Les femmes djihadistes ne sont pas soumises
Quid des femmes djihadistes? "Le cliché est que les femmes djihadistes sont des femmes soumises qui obéissent et suivent leur mari. Mais c'est plutôt l'inverse que j'ai observé depuis que je travaille sur ce sujet: l'engagement féminin est souvent plus déterminé que celui des hommes", révèle l'expert. Il a discuté avec plusieurs femmes qui ont toutes vécu le port du sitar comme une "libération" par rapport au modèle imposé par la société occidentale. "Elles disent trouver la satisfaction de ne plus être jugées sur le physique ou sur la marque de leurs vêtements, de se retrouver dans une situation "d'égalité", entre elles mais pas seulement. Même si en Syrie, là aussi, elles sont encore jugées sur le physique, lorsqu'elles doivent passer par le mariage."

La violence, la seule solution
"La grande majorité des djihadistes que j'ai interviewés est aussi motivée par des questions politiques", indique Thomson. Pour réaliser "l'utopie d'une cité idéale pour les musulmans", ils n'hésitent pas à combattre la démocratie et à passer par la violence. "Même lorsqu'ils tuent, ils sont convaincus de faire le bien." 

Tous complices
"En septembre, je discutais avec un Français de l'EI directement lié aux attentats du 13 novembre", poursuit-il. "Il affirmait que dans un État où les gens participent au financement de leur armée par l'impôt, tout le monde était l'ennemi. Il refusait ainsi le statut de civils et donc d'innocents. La majorité des Français soutenaient les frappes de la coalition, donc la majorité des Français étaient des "cibles légitimes", pour reprendre son expression. Cette idée est par ailleurs renforcée par leur prétention à appliquer la loi du talion: puisque les bombardements tuent des civils, il leur semble légitime de frapper des civils en France."

Le fruit du communautarisme?
David Thomson tient aussi à balayer un discours "très erroné" qui voudrait "que le djihadisme, en France, soit le fruit du communautarisme. C'est exactement l'inverse: l'un des points communs à presque tous ces jeunes est justement qu'ils n'étaient pas insérés dans une communauté. Et c'est peut-être plutôt l'absence de communauté qui leur a donné l'envie d'en retrouver une, de recréer une grande fratrie universelle -même si cette "communauté" est en réalité déchirée sur place par les rivalités internes." 

Les autres musulmans, des cibles à éliminer
Les convertis méprisent souvent les autres musulmans. Thomson parle de "ceux qui s'obligent  à aller dans une mosquée pour la prière publique du vendredi se bouchent les oreilles, ou refont leur prière chez eux par peur de la contamination des mécréants.

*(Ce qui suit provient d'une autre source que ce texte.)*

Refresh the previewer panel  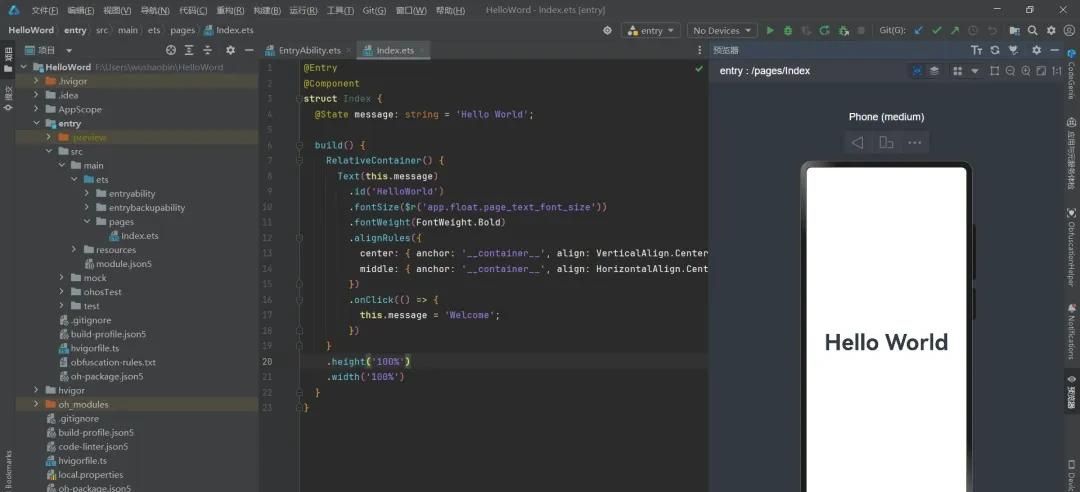(994, 50)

C'est aussi ce qui explique que les imams de France ont découvert le phénomène en même temps que les Français non musulmans. Dans ces conditions, les musulmans de France sont très clairement des cibles à éliminer, comme le dit très explicitement la propagande djihadiste."

Concernant l'avenir du djihadisme, le journaliste se montre pessimiste. "On constate surtout qu'en 2015, les départs se sont poursuivis à un rythme plutôt soutenu, malgré les attentats en France et tout ce que l'on sait des exactions commises par l'EI au Proche-Orient." Après la Syrie, un nouveau théâtre d'opération s'est à présent installé en Libye. 

Peu de repentis
David Thomson note enfin le peu de remords des djihadistes. "Ceux qui rentrent sont souvent déçus par ce qu'ils ont vécu, ou fatigués, mais peu se repentent: la plupart restent fidèles à l'idéologie djihadiste dans laquelle ils sont ancrés."